> _WHAT IS EXPECTED_: Rewrite everything from the start of the material down through the line containing "cell-importance: 高 is" as a numbered list, with blank lines left out.

> _MATERIAL FOR THIS EXERCISE_:

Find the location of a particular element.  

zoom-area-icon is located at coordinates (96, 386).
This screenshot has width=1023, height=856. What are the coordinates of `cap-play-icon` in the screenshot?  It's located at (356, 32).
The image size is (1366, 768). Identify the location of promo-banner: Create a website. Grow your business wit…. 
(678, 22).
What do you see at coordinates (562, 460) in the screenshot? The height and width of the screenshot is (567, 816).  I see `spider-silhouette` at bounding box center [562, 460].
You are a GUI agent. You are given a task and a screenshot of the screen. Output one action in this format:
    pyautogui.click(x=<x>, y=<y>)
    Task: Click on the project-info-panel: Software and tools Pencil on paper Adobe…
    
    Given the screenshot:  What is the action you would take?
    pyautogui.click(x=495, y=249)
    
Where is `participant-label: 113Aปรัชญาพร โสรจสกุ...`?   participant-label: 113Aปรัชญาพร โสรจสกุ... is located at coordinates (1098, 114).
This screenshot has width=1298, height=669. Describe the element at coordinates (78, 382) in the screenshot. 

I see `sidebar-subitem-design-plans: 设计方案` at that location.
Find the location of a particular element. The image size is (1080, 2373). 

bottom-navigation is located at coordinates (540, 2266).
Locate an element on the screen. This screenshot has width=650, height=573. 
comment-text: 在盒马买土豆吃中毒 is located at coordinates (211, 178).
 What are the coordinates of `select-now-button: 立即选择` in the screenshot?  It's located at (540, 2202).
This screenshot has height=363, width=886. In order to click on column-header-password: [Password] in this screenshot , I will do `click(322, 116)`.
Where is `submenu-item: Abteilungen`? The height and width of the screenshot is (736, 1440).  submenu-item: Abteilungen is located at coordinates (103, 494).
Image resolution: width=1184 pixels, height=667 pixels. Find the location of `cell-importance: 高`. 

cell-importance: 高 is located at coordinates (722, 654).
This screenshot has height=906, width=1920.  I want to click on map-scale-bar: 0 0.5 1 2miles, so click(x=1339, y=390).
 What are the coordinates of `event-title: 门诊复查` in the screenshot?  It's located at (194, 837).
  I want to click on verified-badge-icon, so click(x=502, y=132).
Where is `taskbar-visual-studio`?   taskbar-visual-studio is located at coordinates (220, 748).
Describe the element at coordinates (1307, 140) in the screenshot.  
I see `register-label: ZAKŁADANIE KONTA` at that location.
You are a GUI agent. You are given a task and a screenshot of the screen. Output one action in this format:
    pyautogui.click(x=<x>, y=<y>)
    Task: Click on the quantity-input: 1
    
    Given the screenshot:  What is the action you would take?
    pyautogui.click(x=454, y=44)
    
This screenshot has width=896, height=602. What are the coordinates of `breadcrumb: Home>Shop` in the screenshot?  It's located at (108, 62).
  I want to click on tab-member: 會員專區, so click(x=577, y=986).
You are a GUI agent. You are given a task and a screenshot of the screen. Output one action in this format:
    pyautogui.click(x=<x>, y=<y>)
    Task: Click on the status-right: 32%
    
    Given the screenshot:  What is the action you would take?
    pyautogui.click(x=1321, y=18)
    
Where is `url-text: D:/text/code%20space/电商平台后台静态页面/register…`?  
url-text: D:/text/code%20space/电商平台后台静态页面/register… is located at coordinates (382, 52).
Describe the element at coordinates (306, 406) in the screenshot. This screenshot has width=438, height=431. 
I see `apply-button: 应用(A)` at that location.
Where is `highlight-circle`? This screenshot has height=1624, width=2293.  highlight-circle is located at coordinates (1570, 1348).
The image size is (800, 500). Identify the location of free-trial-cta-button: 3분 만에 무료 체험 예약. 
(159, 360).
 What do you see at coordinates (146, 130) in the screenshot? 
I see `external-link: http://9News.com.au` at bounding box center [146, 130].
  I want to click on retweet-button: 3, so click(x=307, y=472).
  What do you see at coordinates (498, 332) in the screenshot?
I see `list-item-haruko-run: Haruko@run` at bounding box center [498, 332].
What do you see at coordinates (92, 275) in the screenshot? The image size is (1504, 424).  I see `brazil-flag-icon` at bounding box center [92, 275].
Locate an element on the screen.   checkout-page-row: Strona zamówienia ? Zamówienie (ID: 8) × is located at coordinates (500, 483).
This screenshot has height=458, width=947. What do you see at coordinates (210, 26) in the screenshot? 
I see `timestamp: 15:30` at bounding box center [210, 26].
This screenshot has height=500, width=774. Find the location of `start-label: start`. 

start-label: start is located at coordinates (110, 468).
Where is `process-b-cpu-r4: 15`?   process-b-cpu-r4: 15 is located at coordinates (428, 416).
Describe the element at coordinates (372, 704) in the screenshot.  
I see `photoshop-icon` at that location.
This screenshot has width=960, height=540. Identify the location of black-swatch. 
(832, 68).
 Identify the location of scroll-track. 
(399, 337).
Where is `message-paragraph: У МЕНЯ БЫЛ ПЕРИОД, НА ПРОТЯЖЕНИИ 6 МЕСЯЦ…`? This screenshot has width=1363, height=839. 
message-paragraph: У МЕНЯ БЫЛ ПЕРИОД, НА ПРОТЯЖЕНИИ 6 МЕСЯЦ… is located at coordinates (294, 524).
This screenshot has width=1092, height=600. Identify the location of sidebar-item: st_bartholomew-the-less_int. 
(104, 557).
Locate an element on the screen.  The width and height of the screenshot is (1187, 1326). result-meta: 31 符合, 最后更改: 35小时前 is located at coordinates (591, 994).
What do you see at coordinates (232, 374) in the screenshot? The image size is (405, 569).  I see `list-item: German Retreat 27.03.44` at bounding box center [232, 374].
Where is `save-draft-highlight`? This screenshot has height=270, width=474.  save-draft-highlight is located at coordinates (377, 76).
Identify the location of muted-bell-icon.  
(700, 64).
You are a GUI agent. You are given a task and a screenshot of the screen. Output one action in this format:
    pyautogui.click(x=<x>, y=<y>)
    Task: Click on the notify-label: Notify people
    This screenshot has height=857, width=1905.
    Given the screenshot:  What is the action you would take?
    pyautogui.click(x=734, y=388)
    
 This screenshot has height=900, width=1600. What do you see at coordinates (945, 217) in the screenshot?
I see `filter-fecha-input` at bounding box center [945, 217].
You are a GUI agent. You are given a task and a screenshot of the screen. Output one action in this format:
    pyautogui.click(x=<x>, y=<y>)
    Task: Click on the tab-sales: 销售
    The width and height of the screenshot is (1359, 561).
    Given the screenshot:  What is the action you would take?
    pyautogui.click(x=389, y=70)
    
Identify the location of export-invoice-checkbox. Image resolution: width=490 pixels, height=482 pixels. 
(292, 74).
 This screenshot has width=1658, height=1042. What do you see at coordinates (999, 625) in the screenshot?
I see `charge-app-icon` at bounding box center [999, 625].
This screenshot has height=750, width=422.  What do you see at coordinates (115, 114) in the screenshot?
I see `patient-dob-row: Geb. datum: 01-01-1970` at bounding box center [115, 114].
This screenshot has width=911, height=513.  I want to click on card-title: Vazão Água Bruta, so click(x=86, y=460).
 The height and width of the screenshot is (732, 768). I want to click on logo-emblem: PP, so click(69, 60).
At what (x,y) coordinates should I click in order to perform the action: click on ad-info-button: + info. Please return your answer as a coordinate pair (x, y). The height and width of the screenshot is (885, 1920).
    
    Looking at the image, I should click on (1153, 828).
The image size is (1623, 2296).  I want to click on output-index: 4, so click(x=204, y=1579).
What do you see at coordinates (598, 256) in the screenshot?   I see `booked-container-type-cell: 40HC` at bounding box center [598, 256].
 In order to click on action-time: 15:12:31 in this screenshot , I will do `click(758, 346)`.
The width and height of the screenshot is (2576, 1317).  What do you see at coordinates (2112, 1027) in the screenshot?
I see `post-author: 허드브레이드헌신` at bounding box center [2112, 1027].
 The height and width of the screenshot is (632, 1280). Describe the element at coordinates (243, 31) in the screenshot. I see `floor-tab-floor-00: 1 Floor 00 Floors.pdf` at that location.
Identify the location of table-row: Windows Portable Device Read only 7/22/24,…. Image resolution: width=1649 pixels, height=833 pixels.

> _RESPONSE FOR THIS EXERCISE_:
1. Find the location of a particular element.  
2. zoom-area-icon is located at coordinates (96, 386).
3. This screenshot has width=1023, height=856. What are the coordinates of `cap-play-icon` in the screenshot?  It's located at (356, 32).
4. The image size is (1366, 768). Identify the location of promo-banner: Create a website. Grow your business wit…. 
5. (678, 22).
6. What do you see at coordinates (562, 460) in the screenshot? The height and width of the screenshot is (567, 816).  I see `spider-silhouette` at bounding box center [562, 460].
7. You are a GUI agent. You are given a task and a screenshot of the screen. Output one action in this format:
8.     pyautogui.click(x=<x>, y=<y>)
9.     Task: Click on the project-info-panel: Software and tools Pencil on paper Adobe…
10.     Given the screenshot:  What is the action you would take?
11.     pyautogui.click(x=495, y=249)
12. Where is `participant-label: 113Aปรัชญาพร โสรจสกุ...`?   participant-label: 113Aปรัชญาพร โสรจสกุ... is located at coordinates (1098, 114).
13. This screenshot has width=1298, height=669. Describe the element at coordinates (78, 382) in the screenshot. 
14. I see `sidebar-subitem-design-plans: 设计方案` at that location.
15. Find the location of a particular element. The image size is (1080, 2373). 
16. bottom-navigation is located at coordinates (540, 2266).
17. Locate an element on the screen. This screenshot has width=650, height=573. 
18. comment-text: 在盒马买土豆吃中毒 is located at coordinates (211, 178).
19.  What are the coordinates of `select-now-button: 立即选择` in the screenshot?  It's located at (540, 2202).
20. This screenshot has height=363, width=886. In order to click on column-header-password: [Password] in this screenshot , I will do `click(322, 116)`.
21. Where is `submenu-item: Abteilungen`? The height and width of the screenshot is (736, 1440).  submenu-item: Abteilungen is located at coordinates (103, 494).
22. Image resolution: width=1184 pixels, height=667 pixels. Find the location of `cell-importance: 高`. 
23. cell-importance: 高 is located at coordinates (722, 654).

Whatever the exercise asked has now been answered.